*The exercise*
Restate the data starting at the line containing "You are a computer-use agent. The" and ending at the end of the data, requests included, with every answer coordinate scaled by 2.6 and rounded to a whole number, halves up. Omit the pictures from the output.

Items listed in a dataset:
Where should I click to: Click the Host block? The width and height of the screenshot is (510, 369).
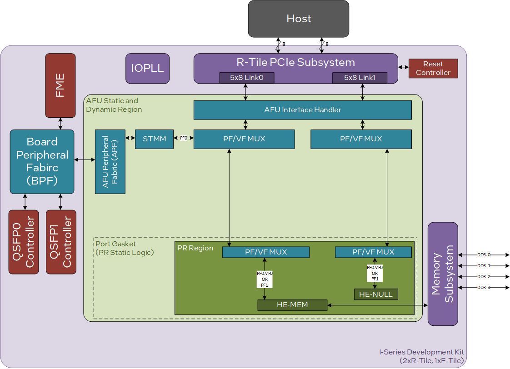coord(299,19)
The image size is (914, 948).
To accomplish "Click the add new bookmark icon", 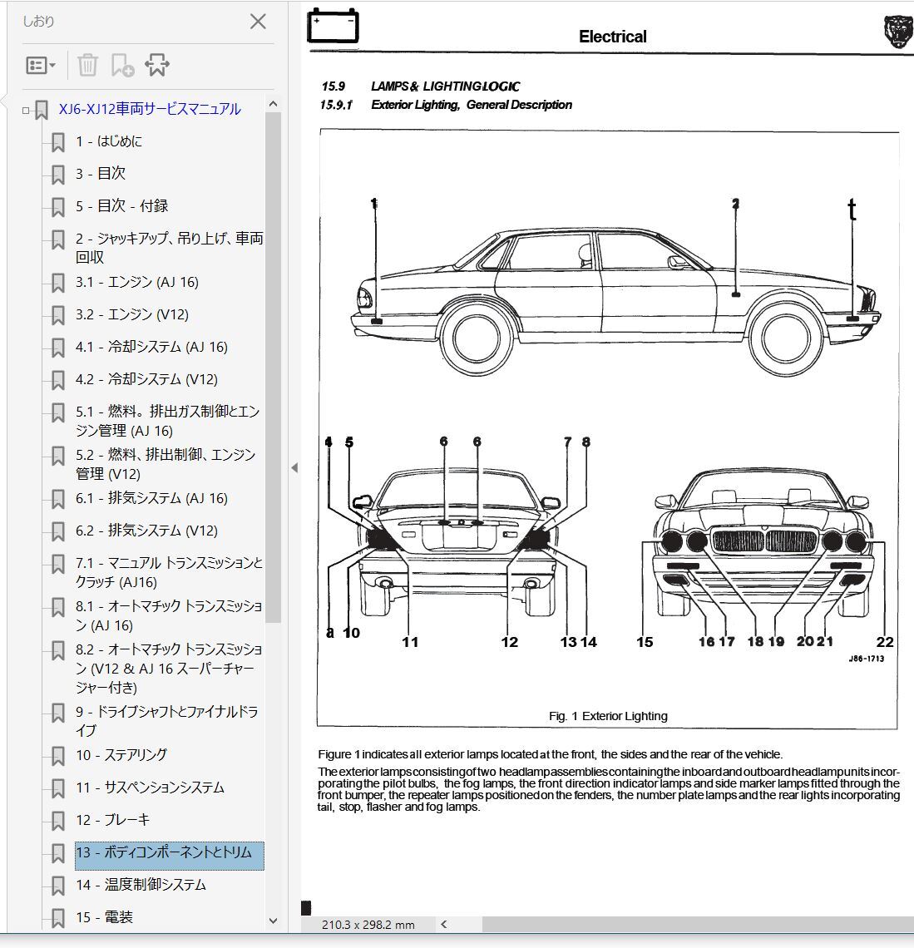I will [x=122, y=65].
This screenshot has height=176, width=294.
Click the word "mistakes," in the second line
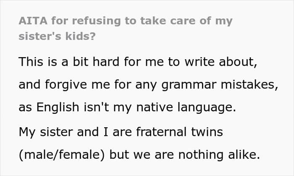[x=249, y=84]
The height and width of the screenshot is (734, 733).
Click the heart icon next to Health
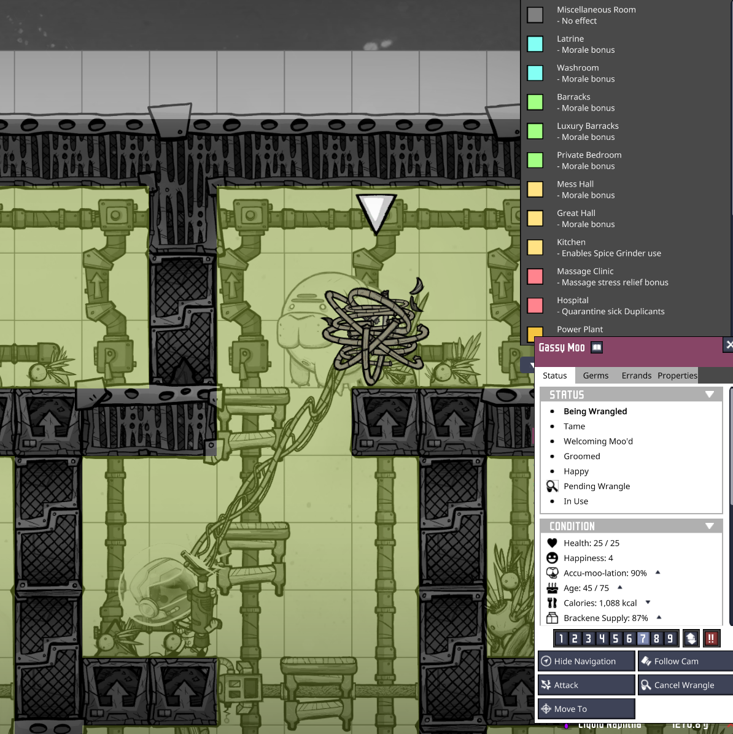[x=552, y=543]
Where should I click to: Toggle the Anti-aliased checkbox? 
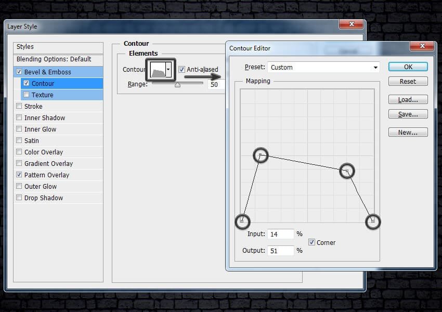pos(182,70)
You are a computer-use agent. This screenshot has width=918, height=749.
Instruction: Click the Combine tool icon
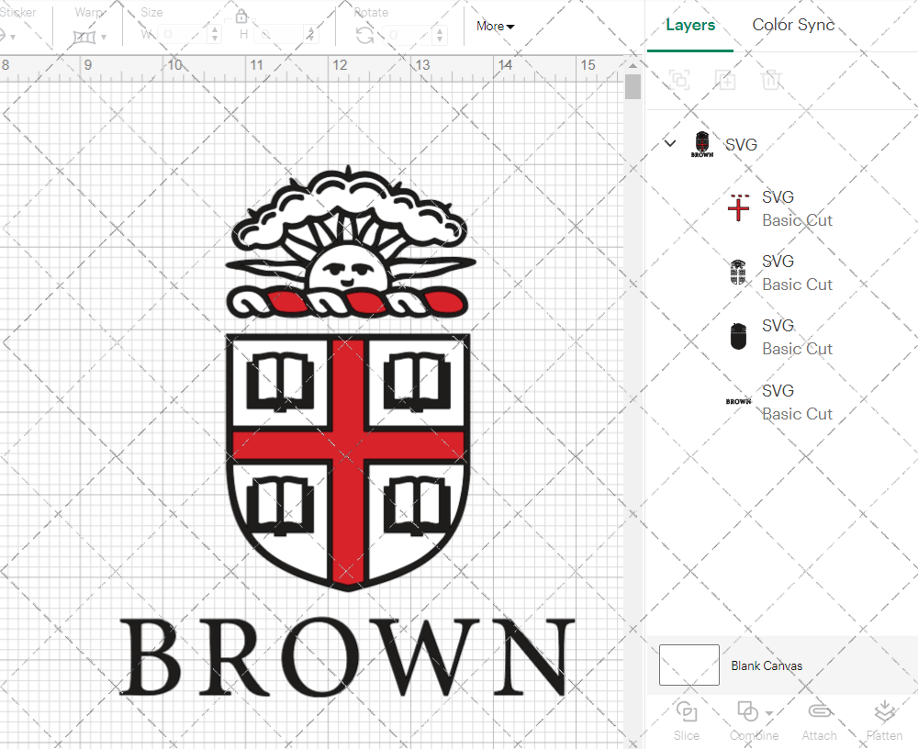[748, 712]
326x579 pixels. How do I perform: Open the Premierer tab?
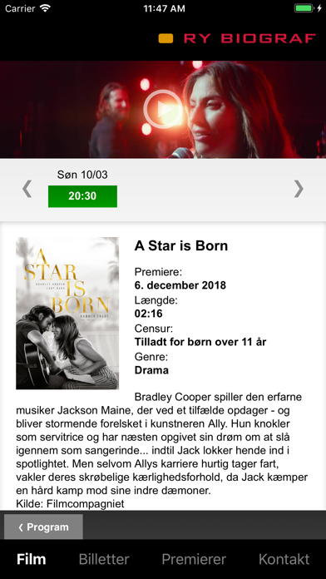tap(194, 559)
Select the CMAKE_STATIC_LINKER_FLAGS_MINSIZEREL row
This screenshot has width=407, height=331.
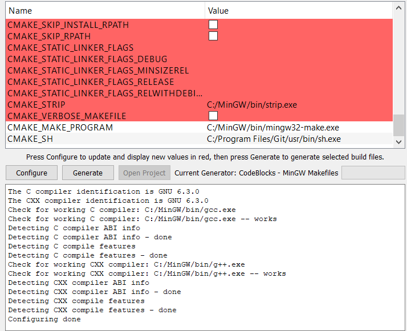[98, 71]
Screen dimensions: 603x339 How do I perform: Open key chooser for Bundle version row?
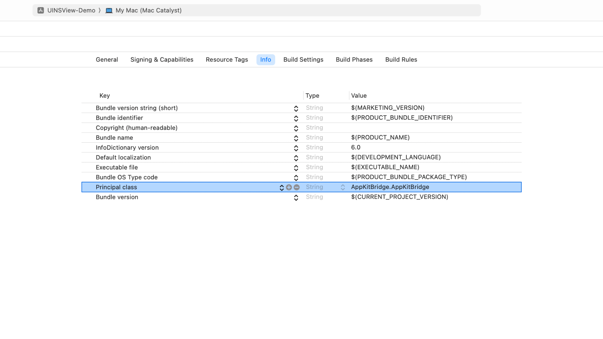[296, 197]
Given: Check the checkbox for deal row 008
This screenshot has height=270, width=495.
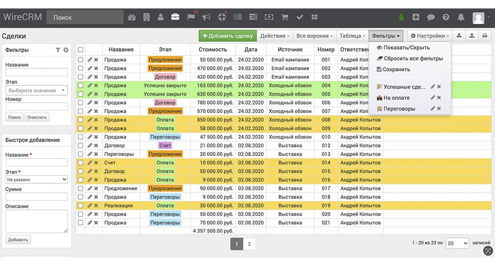Looking at the screenshot, I should (x=80, y=120).
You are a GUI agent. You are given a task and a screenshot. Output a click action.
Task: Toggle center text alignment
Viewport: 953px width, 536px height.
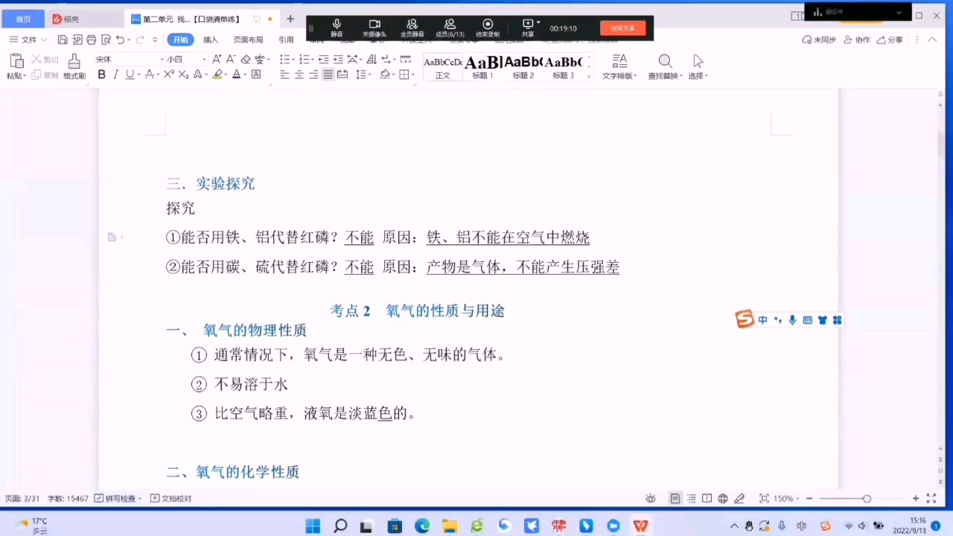click(299, 74)
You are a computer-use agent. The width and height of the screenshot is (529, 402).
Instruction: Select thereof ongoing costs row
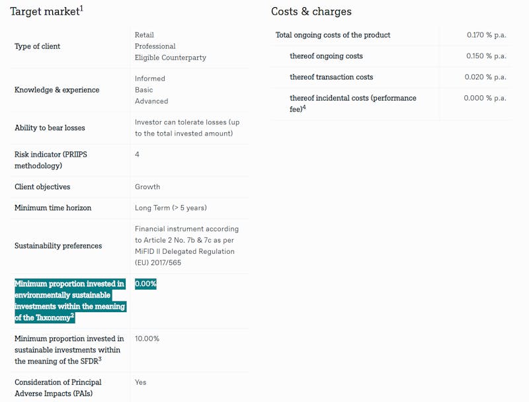(x=391, y=56)
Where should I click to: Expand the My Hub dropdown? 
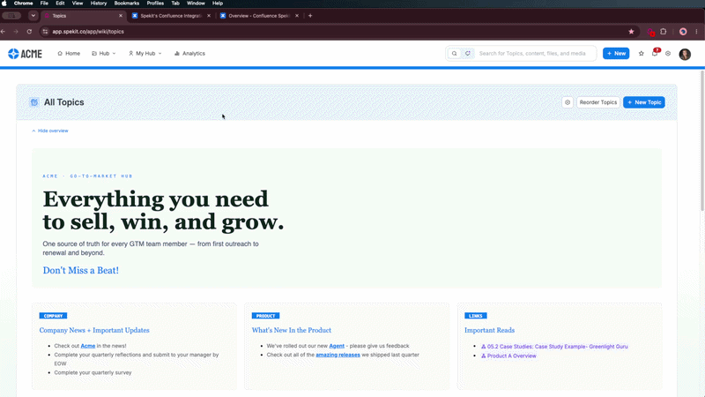145,53
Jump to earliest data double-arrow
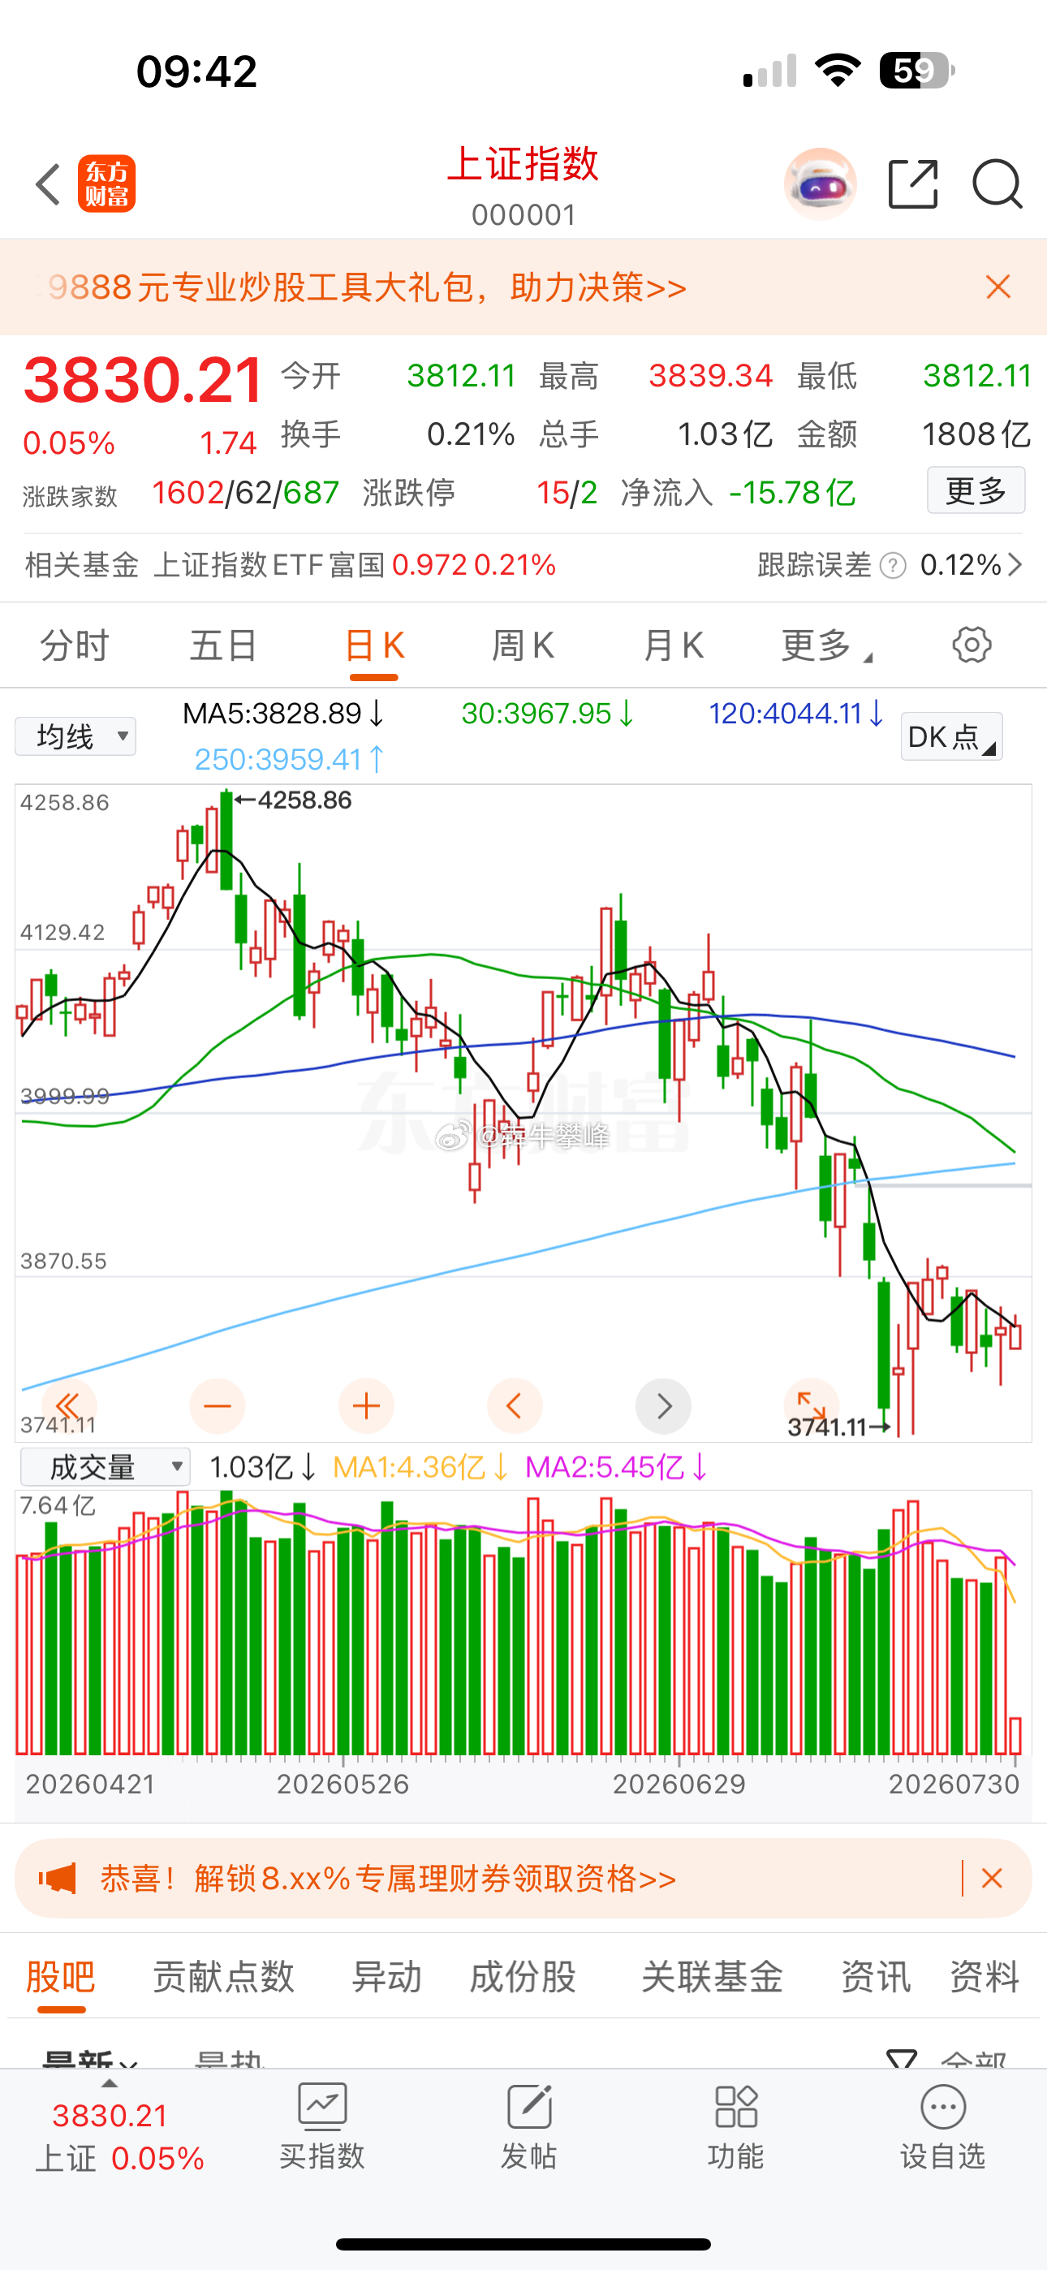 [69, 1406]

*Solved problem*
You are a computer-use agent. The width and height of the screenshot is (529, 402).
Instruction: Select thereof ongoing costs row
(x=1017, y=146)
Where should I click to: Expand the My Hub dropdown? 
377,138
Jump to earliest data double-arrow
 [179, 3656]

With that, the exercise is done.